- **Information shown**

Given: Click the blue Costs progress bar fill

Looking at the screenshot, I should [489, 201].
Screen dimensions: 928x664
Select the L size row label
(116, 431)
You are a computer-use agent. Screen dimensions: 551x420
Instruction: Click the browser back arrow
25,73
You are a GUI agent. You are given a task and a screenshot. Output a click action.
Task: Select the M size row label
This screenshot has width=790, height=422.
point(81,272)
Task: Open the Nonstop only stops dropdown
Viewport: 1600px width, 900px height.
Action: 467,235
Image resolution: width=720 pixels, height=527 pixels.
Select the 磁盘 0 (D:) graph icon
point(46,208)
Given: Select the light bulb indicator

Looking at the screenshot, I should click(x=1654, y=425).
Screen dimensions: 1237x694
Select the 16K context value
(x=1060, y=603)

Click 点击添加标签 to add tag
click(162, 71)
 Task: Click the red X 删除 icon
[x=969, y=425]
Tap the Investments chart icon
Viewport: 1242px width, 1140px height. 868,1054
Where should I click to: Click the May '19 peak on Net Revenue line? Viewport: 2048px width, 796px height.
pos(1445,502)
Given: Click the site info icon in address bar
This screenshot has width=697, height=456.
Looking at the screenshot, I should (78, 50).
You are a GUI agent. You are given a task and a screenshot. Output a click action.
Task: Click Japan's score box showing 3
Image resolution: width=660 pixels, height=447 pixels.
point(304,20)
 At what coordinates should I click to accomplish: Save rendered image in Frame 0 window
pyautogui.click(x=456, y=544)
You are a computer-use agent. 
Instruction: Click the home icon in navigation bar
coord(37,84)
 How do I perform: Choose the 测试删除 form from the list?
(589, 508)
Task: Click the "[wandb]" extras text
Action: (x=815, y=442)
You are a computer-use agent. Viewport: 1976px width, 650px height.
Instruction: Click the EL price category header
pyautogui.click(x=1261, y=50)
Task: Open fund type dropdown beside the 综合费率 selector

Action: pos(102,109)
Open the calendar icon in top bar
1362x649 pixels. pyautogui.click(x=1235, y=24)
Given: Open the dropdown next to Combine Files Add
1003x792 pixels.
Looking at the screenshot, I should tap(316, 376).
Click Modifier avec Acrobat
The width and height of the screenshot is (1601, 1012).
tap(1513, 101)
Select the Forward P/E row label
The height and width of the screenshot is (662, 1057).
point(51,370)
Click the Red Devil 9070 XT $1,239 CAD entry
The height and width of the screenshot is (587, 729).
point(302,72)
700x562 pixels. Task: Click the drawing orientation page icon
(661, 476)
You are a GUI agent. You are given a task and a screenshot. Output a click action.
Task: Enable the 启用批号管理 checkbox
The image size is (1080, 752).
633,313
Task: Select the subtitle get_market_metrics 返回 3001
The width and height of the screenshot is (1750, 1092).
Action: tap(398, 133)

- **Exercise requirements**
Once you have read the records above, write them all out exactly.

- **Solution for this task**
Given: Click the blue Costs progress bar fill

Looking at the screenshot, I should [489, 201].
Screen dimensions: 928x664
Select the L size row label
(116, 431)
You are a computer-use agent. Screen dimensions: 551x420
Instruction: Click the browser back arrow
25,73
You are a GUI agent. You are given a task and a screenshot. Output a click action.
Task: Select the M size row label
This screenshot has width=790, height=422.
point(81,272)
Task: Open the Nonstop only stops dropdown
Viewport: 1600px width, 900px height.
Action: 467,235
Image resolution: width=720 pixels, height=527 pixels.
Select the 磁盘 0 (D:) graph icon
point(46,208)
Given: Select the light bulb indicator

Looking at the screenshot, I should click(x=1654, y=425).
Screen dimensions: 1237x694
Select the 16K context value
(x=1060, y=603)

Click 点击添加标签 to add tag
click(162, 71)
 Task: Click the red X 删除 icon
[x=969, y=425]
Tap the Investments chart icon
Viewport: 1242px width, 1140px height. 868,1054
Where should I click to: Click the May '19 peak on Net Revenue line? Viewport: 2048px width, 796px height.
pos(1445,502)
Given: Click the site info icon in address bar
This screenshot has width=697, height=456.
Looking at the screenshot, I should (78, 50).
You are a GUI agent. You are given a task and a screenshot. Output a click action.
Task: Click Japan's score box showing 3
Image resolution: width=660 pixels, height=447 pixels.
point(304,20)
 At what coordinates should I click to accomplish: Save rendered image in Frame 0 window
pyautogui.click(x=456, y=544)
You are a computer-use agent. 
Instruction: Click the home icon in navigation bar
coord(37,84)
 How do I perform: Choose the 测试删除 form from the list?
(589, 508)
Task: Click the "[wandb]" extras text
Action: (x=815, y=442)
You are a computer-use agent. Viewport: 1976px width, 650px height.
Instruction: Click the EL price category header
pyautogui.click(x=1261, y=50)
Task: Open fund type dropdown beside the 综合费率 selector

Action: pos(102,109)
Open the calendar icon in top bar
1362x649 pixels. pyautogui.click(x=1235, y=24)
Given: Open the dropdown next to Combine Files Add
1003x792 pixels.
Looking at the screenshot, I should tap(316, 376).
Click Modifier avec Acrobat
The width and height of the screenshot is (1601, 1012).
tap(1513, 101)
Select the Forward P/E row label
The height and width of the screenshot is (662, 1057).
point(51,370)
Click the Red Devil 9070 XT $1,239 CAD entry
The height and width of the screenshot is (587, 729).
point(302,72)
700x562 pixels. Task: Click the drawing orientation page icon
(661, 476)
You are a GUI agent. You are given a task and a screenshot. Output a click action.
Task: Enable the 启用批号管理 checkbox
The image size is (1080, 752).
633,313
Task: Select the subtitle get_market_metrics 返回 3001
The width and height of the screenshot is (1750, 1092).
Action: tap(398, 133)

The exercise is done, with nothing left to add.